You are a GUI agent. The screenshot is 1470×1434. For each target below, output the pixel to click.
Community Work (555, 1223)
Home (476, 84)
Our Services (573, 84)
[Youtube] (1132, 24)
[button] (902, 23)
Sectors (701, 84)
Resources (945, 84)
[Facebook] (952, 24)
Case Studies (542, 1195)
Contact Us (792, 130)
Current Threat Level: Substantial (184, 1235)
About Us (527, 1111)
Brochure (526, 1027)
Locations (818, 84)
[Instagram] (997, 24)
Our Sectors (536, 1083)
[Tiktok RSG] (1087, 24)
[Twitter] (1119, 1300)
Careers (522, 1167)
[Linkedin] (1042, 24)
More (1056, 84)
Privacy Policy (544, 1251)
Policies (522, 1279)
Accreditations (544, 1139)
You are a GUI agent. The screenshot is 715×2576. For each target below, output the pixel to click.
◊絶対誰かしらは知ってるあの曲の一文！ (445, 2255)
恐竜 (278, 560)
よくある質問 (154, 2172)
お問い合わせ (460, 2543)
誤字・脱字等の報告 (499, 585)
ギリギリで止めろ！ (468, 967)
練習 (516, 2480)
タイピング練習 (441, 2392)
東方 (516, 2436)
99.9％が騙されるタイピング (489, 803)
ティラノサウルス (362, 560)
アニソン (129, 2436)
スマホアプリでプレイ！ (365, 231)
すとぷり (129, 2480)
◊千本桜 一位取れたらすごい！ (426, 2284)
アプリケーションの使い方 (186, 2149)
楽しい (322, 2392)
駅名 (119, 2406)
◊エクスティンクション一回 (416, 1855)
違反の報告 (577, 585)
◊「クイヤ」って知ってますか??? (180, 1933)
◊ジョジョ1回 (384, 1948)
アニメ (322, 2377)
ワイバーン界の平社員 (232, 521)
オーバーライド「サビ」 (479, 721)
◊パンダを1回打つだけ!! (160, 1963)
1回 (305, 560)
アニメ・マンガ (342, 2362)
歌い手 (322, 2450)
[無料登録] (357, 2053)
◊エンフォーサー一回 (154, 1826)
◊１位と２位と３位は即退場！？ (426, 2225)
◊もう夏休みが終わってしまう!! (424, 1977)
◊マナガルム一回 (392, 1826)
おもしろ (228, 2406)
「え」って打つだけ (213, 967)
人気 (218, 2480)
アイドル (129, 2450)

____

A single figure must be given: how many lines of the records above include the string "each".

2